■ EXERCISE DESCRIPTION ■
Locate the line that contains "Task: Select the repayment holiday value 12". Retype it and every line after it to the end of the records, exactly, but not the pictures.

______

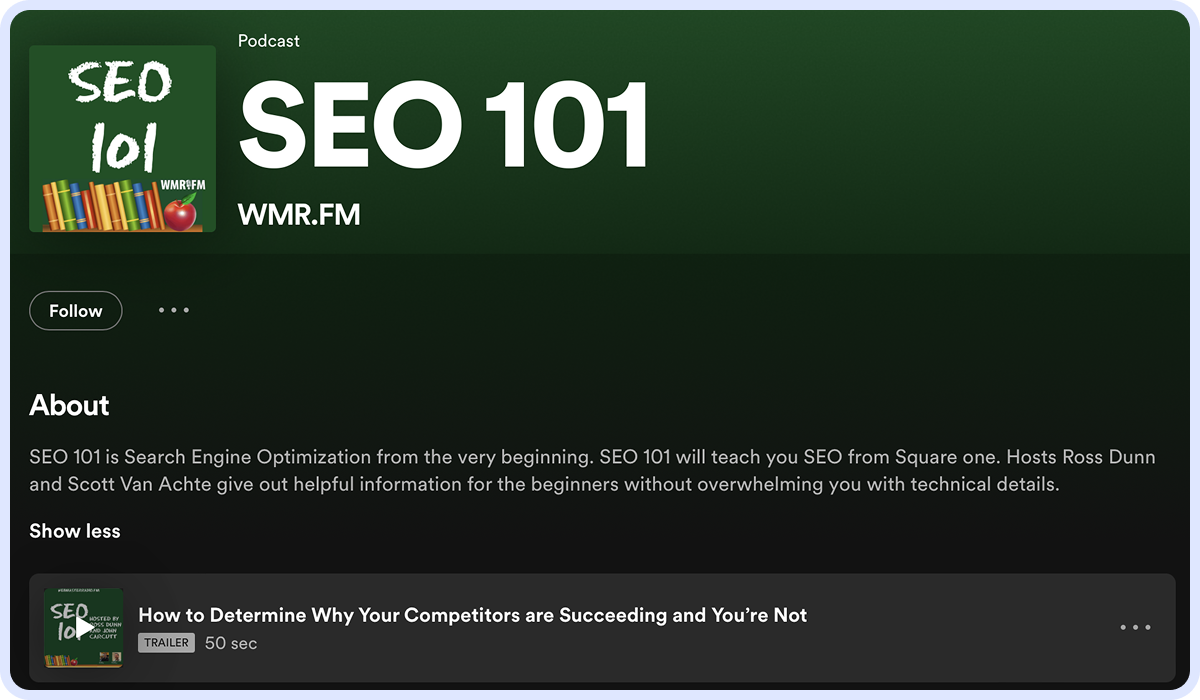Click the row of books on the cover art
Viewport: 1200px width, 700px height.
pos(100,205)
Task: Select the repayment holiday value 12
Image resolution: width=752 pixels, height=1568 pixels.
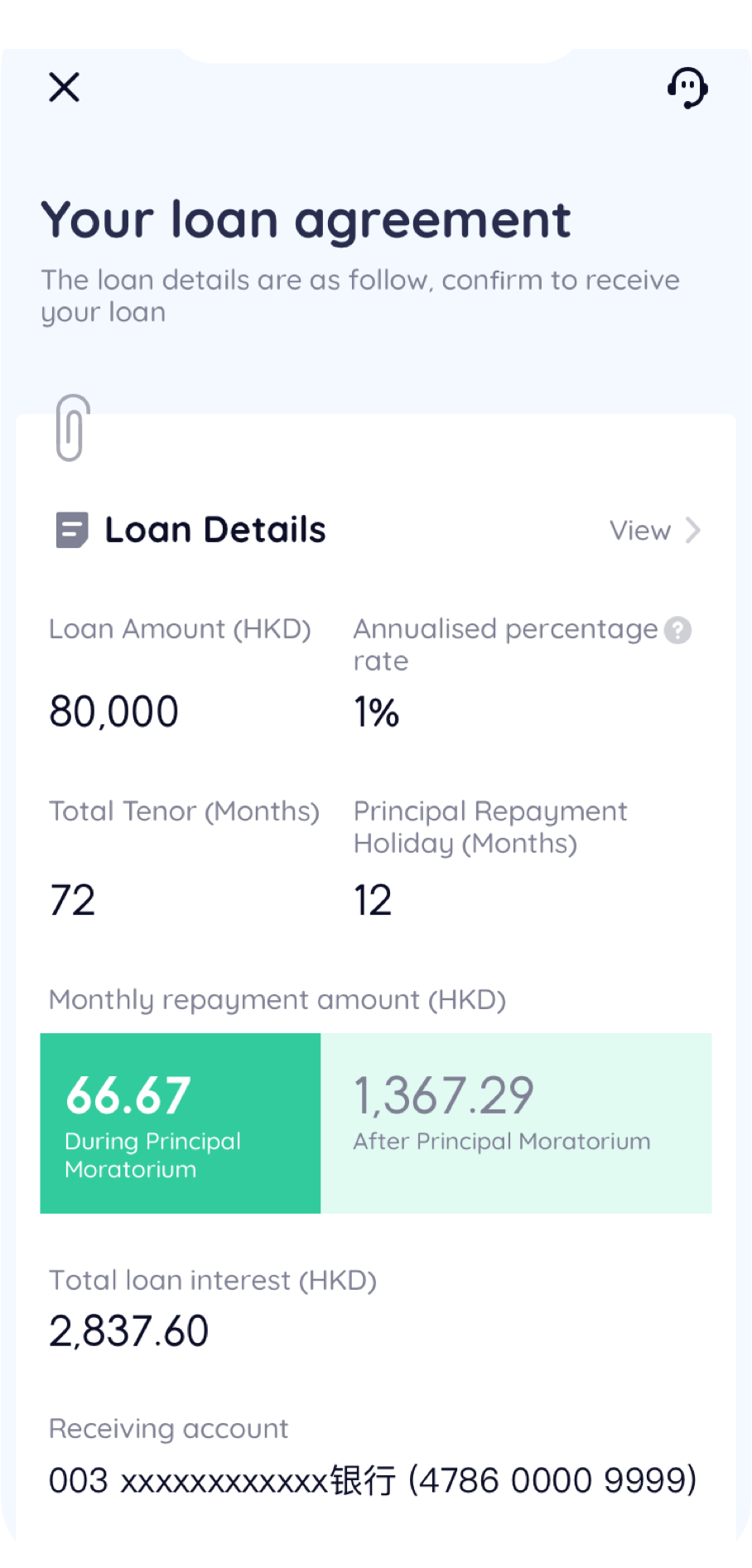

______

■ ANSWER TO THIS PROBLEM ■
Task: Select the repayment holiday value 12
Image resolution: width=752 pixels, height=1568 pixels.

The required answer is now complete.